About the work

KEITH COTTINGHAM


 

  KEITH COTTINGHAM
     Fictitious Portrait (triple), 1993
Digital photograph
150,5 x 131 cm
Fictitious Portraits have a foundation in portrait photography. However, Cottingham does not use real people as models for the depicted boys but has composed a person from a mix of himself, drawings, wax sculptures and pictures of people of various races, ages and genders. Thus the boys are mutations of a number of actual and fictitious people. They are portrayed with no individual character. Naked, with expressionless faces, they pose in front of a black background.

A common feature of the boys is their genetic similarity to the human. Even so, they seem like artificial creatures created with no human source by manipulating various kinds of image data stored in the computer’s memory. Upon closer inspection you notice a touch of stiffness in the boys’ postures and a strangely glazed expression in their eyes. Thus the youths appear as simulations conceived in the virtual world of the computer.

NATURAL ARTIFICIALITY
In today’s information society it is no longer obvious what is regarded as natural and what is regarded as artificial. This discrimination becomes perplexing when the artificial is admitted into the human body, the artificial with the natural, the body and technology begin to coalesce.
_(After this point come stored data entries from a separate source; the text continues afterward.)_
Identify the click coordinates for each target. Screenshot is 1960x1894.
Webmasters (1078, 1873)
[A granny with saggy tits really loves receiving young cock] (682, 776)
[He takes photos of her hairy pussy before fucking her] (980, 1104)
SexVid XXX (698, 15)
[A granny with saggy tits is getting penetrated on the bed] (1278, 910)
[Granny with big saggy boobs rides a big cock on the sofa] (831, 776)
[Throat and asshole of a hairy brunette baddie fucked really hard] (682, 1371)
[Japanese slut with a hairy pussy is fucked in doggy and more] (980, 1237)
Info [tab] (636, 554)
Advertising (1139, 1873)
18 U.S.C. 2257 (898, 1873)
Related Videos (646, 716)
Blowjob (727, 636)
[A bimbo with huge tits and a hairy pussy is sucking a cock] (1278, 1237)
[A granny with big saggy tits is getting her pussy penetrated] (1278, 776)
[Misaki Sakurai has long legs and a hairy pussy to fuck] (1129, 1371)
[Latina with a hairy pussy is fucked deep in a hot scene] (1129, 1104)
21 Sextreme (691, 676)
In his series Fictitious Portraits Cottingham explores what this development means to our understanding of the human, and to our individuality. Utilising a computer to create the human body on the one hand is a reflection that the perspective we apply to the world is constructed. On the other, it is a comment on the ‘constructed’ body, i.e. the human understood from a technological perspective.

MAN MANIPULATED
In the information society the development of technology and bioengineering is so rapid that yesterday’s science fiction soon becomes tomorrow’s reality. The human genome has been mapped. Genetic engineering has enabled us to manipulate and clone the genes. Humans can create identical copies of themselves. People of today have the possibility of altering their looks through plastic surgery or having prosthetics or new organs implanted when the old ones cease to function optimally. It is not only technology that limits our possibilities. Today it is an ethical question too, whether we are willing to exploit existing knowledge in the fields of technology and bioengineering.

Keith Cottingham’s art in general
Often Cottingham’s works are spectacular, large format pictures based in portraits or architectural interiors. The photographs, which are constructed from drawings, wax sculptures and digital image manipulation programs, resemble the three-dimensional models used in the film industry. But Cottingham’s models do not exist in any physical sense; they are merely immaterial visualisations.

PHOTOGRAPHY IN THE DIGITAL AGE
Since the early 1990s Cottingham has experimented with technologies of digital manipulation which have made it possible to alter photographic images to a hitherto unseen degree. The new technology rests on the fact that all visual information, such as photographs, can be converted into electronic numeric codes transmitting the contrasts, colours, tonal qualities, etc. of the original image. This takes the form of the image’s smallest components, the so-called pixels, which are stored in the computer’s memory and can be arranged and structured completely according to the user’s needs and wishes.

This is a fundamental difference between digital images and analogue photography. In the digital image it becomes manifest that the picture is a construction. The individual pixels are interchangeable and thus the final picture is always the result of a series of choices or codings; choices which may or may not result in what we usually understand as photographic reproductions of e.g. people or architectural spaces.

A RECOGNISABLE ILLUSION
Although at face value Cottingham’s portraits and architectural pictures resemble conventionally developed photographs, they are always digitally manipulated. In a very direct manner the computer manipulated pictures negate the photograph’s authentic character. They seem as artificially designed images constructing new realities rather than reproducing reality. In this manner Cottingham’s digitally manipulated art photographs emphasise photography as a fictitious universe while incorporating modern technology, in the form of the computer, as an integral part of a modern audience’s understanding of reality.